Na pesquisa, orientada por Maria João Gregório, diretora do Programa Nacional para a Promoção da Alimentação Saudável, reconhece-se que “há evidência que aponta para um provável efeito protetor de determinados padrões alimentares e nutrimentos específicos na depressão, através de mecanismos metabólicos como a diminuição do stresse oxidativo e de marcadores inflamatórios, melhoria da função endotelial e alteração da síntese e funcionamento da serotonina”.
A dieta mediterrânica pode ser interessante no tratamento da patologia depressiva, por se tratar de um “padrão alimentar que garante uma ingestão adequada de ácidos gordos poli e monoinsaturados, uma ingestão praticamente nula de ácidos gordos trans e que privilegia o consumo de hortofrutícolas e cereais integrais, ricos em vitaminas, minerais e fibra”. É recomendada a atividade física regular e a convivência com a família e/ou amigos às refeições.
“Nos últimos dez anos tem havido um crescente interesse no estudo da relação entre alimentação e depressão”
Lia Moreira
pedopsiquiatra
Um outro estudo, publicado este ano pela revista académica “Plos One”, elucida a importância do que comemos na resposta dos sistemas imunológico e metabólico. “Se ingerirmos uma refeição mediterrânica, tipicamente portuguesa, com massa, tomate, azeite e peixe, a resposta é imediata, contrariamente ao que acontece com a fast-food.
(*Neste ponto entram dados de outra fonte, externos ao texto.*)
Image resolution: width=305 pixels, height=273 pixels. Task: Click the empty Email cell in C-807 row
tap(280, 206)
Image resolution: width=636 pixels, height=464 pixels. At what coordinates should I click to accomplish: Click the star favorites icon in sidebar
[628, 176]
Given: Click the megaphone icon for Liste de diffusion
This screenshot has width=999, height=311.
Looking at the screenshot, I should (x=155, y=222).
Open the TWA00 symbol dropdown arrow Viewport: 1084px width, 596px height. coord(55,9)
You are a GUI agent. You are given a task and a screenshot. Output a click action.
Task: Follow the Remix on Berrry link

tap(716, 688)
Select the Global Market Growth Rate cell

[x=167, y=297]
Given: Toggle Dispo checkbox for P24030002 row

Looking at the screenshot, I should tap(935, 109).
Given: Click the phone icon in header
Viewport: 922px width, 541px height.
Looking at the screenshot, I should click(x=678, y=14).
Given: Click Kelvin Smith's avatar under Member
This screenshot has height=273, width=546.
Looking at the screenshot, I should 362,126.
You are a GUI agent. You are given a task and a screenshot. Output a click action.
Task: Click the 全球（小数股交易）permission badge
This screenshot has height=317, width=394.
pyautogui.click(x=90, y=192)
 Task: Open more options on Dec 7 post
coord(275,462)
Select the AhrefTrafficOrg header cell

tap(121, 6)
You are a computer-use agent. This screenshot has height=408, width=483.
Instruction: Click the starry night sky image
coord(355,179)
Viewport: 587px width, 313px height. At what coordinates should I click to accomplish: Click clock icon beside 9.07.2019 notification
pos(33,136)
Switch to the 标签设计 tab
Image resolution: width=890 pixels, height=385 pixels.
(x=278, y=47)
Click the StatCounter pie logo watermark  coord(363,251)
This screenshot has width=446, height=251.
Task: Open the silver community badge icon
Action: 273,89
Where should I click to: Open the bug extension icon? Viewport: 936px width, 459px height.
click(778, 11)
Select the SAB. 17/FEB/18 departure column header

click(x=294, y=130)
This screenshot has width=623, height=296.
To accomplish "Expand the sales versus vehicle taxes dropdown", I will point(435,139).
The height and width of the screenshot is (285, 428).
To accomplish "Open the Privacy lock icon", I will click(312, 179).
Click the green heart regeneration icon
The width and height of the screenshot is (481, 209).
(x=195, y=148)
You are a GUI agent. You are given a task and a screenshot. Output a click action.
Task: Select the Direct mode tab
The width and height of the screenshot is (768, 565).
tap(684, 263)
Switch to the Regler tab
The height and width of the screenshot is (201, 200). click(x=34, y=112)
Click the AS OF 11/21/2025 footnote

Existe uma grande diferença em termos metabólicos, pois quimicamente tudo interage e contribui para um ambiente favorável ao bem-estar”, especifica Inês Pádua.
Lia Moreira, pedopsiquiatra na Clínica Médica Arrifana de Sousa e no Centro Hospitalar do Tâmega e Sousa, sublinha que “nos últimos dez anos tem havido um crescente interesse no estudo da relação entre alimentação e depressão, associada à baixa produção de monoaminas, substâncias derivadas de aminoácidos, como a serotonina, dopamina e noroadrenalina”.
A depressão relaciona-se com estados inflamatórios do cérebro, rico em gorduras e ácidos gordos, como os ómegas 3 e 6, essenciais na regeneração das células. Por isso, “fala-se cada vez mais da importância de o tratamento para a sintomologia depressiva ser complementado com a suplementação”. A pedopsiquiatra destaca as nozes, sementes de chia e de linhaça, azeite e peixes como sardinha, salmão e atum, que se forem de mar, e não de aquacultura, são ricos em ómega 3.
A Universidade de Vermont, nos Estados Unidos da América, ressalvava em 2017 a importância do consumo de magnésio, presente em sementes, leguminosas, espinafre, banana, figo e no cacau. E uma metanálise, publicada em 2016 no “American Journal of Psychiatry”, refere que, além do ómega 3, substâncias como ácido fólico, vitamina B12 e vitamina D aumentam a produção de compostos básicos de triptofanos, precursores da produção dos neutrosmissores. Lia Moreira aponta como exemplos os vegetais escuros, como brócolos e espargos, lentilhas, morangos e citrinos. A vitamina E, presente nas sementes de girassol, azeitonas e frutos secos, também apresenta benefícios.
A especialista recorda que, embora tenha particular importância em pessoas com perturbações de humor e patologias de ansiedade e depressão, a alimentação saudável promove bem-estar físico e emocional em qualquer pessoa. Pelo contrário, o consumo de alimentos pró-inflamatórios, ricos em ácidos gordos saturados, açúcar e sal, é maléfico. A alimentação cuidada deve ser aliada a atividade física, bons hábitos de sono e exposição à luz solar. Tudo por uma mente sã em corpo são.